═════ Supplied entries ═════

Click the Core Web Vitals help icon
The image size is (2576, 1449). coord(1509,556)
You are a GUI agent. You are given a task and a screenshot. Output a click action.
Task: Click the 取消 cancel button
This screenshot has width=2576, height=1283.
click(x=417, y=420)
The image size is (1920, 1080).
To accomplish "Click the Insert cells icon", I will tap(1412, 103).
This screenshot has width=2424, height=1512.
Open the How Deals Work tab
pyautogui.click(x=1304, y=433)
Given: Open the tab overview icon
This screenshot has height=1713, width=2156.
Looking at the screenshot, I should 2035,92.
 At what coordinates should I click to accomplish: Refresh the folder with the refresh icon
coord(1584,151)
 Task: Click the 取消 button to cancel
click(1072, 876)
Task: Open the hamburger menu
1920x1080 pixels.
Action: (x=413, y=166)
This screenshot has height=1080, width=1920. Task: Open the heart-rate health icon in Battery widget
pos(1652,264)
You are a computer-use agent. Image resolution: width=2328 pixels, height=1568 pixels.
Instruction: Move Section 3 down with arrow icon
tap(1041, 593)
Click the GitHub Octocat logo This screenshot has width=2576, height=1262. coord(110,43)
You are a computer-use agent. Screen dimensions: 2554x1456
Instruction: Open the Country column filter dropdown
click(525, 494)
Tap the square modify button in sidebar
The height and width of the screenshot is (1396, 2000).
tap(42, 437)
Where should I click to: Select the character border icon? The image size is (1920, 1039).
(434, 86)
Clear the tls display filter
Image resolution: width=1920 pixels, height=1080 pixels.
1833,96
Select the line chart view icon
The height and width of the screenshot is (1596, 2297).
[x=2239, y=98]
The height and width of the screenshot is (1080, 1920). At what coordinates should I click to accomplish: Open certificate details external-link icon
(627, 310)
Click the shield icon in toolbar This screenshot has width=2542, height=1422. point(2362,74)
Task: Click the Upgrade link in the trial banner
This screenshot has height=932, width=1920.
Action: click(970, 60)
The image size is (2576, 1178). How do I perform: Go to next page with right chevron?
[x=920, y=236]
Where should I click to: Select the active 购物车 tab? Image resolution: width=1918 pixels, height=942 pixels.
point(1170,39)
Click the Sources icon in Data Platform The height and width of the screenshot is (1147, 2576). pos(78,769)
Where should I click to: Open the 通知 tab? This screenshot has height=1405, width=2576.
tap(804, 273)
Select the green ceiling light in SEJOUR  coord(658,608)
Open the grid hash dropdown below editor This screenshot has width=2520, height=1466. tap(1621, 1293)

═════

Nothing but the exact lines from the start of the material through the line holding "This screenshot has width=2424, height=1512.", both included, belongs in the answer.

• _Solution to this task_
Click the Core Web Vitals help icon
The image size is (2576, 1449). coord(1509,556)
You are a GUI agent. You are given a task and a screenshot. Output a click action.
Task: Click the 取消 cancel button
This screenshot has width=2576, height=1283.
click(x=417, y=420)
The image size is (1920, 1080).
To accomplish "Click the Insert cells icon", I will tap(1412, 103).
This screenshot has width=2424, height=1512.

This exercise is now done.